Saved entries
────

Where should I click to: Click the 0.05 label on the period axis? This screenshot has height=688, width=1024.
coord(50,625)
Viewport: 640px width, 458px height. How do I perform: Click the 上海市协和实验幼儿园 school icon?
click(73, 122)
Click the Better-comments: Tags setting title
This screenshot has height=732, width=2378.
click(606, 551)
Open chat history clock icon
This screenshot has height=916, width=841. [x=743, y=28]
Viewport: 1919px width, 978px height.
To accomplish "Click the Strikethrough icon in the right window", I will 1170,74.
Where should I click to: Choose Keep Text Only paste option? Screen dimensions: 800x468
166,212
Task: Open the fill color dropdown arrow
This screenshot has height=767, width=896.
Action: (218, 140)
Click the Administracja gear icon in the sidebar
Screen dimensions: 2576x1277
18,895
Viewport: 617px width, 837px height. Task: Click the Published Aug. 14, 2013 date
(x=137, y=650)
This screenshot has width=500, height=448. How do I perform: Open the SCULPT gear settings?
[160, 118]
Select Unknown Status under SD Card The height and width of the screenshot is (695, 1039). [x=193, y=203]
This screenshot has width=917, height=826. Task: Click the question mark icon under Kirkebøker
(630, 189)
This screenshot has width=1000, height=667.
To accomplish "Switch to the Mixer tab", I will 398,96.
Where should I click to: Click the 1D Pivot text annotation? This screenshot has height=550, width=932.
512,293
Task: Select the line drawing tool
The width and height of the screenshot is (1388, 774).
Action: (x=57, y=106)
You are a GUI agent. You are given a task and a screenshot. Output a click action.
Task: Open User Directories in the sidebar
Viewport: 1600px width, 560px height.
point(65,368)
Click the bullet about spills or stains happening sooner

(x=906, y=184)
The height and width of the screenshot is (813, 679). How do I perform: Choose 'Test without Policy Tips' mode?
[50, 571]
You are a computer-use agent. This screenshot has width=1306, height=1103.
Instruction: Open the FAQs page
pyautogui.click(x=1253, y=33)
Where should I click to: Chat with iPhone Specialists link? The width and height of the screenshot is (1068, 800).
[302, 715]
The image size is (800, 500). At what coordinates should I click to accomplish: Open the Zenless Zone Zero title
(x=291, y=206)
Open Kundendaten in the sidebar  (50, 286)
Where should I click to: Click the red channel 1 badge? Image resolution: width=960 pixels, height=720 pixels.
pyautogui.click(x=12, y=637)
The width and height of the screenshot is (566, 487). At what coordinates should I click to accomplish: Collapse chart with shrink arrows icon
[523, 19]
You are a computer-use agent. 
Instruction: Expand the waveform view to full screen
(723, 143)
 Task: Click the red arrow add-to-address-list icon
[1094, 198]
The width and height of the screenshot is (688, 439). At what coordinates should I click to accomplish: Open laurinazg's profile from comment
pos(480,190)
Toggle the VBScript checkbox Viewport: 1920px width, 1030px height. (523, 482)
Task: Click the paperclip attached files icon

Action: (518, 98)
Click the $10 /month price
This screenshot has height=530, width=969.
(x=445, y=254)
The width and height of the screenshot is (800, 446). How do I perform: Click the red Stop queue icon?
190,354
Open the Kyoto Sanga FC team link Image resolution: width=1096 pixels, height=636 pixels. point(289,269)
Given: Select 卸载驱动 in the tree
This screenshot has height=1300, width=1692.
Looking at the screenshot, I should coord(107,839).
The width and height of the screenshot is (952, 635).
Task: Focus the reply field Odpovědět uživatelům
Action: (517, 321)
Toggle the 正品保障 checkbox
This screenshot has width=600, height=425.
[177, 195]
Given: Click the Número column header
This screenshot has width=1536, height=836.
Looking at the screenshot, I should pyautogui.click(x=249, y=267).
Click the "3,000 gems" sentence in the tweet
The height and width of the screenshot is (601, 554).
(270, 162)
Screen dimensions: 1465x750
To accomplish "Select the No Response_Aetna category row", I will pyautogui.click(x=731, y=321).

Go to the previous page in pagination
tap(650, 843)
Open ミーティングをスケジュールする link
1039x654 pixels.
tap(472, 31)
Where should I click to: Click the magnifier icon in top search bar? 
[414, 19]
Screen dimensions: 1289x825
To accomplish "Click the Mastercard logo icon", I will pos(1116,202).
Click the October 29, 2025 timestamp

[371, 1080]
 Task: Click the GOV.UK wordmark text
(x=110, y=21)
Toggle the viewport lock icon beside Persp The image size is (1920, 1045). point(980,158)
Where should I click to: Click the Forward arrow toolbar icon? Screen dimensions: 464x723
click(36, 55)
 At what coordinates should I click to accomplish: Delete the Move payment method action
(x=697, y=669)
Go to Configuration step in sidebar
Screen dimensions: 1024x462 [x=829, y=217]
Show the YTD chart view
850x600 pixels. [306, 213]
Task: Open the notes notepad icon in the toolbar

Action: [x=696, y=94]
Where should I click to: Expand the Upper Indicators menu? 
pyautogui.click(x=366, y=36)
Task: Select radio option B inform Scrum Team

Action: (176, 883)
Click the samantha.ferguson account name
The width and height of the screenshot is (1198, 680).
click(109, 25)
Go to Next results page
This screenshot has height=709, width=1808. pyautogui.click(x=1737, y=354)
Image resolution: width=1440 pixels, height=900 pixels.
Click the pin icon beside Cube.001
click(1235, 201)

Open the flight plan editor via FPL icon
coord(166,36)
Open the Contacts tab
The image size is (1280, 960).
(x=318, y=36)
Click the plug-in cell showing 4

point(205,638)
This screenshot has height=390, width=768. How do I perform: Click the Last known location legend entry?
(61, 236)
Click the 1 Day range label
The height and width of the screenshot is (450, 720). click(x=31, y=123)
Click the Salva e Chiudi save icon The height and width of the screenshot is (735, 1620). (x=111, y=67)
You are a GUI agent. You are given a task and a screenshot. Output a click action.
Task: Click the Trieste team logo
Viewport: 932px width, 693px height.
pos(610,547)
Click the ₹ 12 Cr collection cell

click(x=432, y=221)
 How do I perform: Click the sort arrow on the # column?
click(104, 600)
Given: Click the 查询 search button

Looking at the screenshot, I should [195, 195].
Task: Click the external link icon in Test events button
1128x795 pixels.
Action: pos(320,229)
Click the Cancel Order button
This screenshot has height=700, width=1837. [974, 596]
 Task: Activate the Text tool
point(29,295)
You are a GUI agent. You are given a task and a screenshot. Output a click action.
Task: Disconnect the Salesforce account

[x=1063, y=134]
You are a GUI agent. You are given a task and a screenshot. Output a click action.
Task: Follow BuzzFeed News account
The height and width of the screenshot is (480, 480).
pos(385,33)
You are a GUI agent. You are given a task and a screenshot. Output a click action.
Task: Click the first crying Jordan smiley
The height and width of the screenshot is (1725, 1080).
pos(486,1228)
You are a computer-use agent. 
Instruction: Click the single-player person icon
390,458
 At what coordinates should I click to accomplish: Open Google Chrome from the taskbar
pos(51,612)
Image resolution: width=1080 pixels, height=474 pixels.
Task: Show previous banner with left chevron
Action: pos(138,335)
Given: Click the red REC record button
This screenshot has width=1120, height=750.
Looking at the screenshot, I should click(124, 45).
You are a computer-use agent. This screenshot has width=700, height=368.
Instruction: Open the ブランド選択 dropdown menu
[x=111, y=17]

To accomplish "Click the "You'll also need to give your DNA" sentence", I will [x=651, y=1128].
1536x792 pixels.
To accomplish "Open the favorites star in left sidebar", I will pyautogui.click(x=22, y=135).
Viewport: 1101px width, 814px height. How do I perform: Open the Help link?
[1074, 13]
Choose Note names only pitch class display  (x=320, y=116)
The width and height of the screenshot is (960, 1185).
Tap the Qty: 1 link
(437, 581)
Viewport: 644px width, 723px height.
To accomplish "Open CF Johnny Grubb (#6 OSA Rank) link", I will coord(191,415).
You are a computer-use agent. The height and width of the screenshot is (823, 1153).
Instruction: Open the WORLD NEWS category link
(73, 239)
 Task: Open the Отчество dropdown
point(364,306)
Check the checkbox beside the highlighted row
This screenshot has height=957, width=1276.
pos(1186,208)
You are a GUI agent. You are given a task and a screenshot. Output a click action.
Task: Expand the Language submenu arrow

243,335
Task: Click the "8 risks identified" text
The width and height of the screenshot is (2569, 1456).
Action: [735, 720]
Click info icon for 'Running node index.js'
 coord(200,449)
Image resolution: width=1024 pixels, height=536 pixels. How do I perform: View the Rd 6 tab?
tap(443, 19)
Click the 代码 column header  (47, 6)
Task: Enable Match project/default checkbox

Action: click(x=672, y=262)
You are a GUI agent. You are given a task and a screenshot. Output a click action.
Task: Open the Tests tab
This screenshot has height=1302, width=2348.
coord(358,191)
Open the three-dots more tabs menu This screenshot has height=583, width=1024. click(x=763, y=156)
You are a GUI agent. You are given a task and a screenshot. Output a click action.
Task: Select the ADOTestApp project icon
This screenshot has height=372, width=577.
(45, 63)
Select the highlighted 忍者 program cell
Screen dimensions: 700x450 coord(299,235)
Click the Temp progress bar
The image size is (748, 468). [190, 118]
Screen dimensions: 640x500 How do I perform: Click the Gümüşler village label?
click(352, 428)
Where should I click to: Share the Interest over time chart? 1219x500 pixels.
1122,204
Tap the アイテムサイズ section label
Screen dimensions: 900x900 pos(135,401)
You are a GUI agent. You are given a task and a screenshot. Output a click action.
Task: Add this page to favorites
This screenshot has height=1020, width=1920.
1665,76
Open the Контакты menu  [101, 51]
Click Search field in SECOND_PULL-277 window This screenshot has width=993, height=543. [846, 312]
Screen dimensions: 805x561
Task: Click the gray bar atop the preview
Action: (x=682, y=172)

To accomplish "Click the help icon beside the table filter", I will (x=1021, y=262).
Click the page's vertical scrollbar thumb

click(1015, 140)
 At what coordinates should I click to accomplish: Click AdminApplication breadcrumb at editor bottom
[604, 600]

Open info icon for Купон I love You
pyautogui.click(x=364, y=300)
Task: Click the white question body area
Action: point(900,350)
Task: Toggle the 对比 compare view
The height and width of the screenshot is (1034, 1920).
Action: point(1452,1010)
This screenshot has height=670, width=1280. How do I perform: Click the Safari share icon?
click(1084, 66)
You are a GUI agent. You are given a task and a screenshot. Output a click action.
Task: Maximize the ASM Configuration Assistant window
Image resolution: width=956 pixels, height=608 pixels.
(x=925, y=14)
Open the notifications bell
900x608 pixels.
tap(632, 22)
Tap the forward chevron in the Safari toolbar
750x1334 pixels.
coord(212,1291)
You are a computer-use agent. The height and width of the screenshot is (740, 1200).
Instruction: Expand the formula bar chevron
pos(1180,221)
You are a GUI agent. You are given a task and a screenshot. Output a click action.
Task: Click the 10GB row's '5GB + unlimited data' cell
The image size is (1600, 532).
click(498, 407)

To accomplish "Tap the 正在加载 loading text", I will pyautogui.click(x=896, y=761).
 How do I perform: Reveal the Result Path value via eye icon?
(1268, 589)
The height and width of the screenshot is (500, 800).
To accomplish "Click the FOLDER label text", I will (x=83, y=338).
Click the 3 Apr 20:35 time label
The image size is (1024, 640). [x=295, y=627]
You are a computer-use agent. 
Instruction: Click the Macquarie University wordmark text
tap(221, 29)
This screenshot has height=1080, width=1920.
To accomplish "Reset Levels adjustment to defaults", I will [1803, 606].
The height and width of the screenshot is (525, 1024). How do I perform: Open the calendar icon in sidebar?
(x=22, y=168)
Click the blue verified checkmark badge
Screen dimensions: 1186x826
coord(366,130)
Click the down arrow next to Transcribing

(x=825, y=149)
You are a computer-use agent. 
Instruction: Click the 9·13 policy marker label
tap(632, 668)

────

Within the records, on how many lines does the word "favorites" appear? Provide the number alone.

### Answer section
2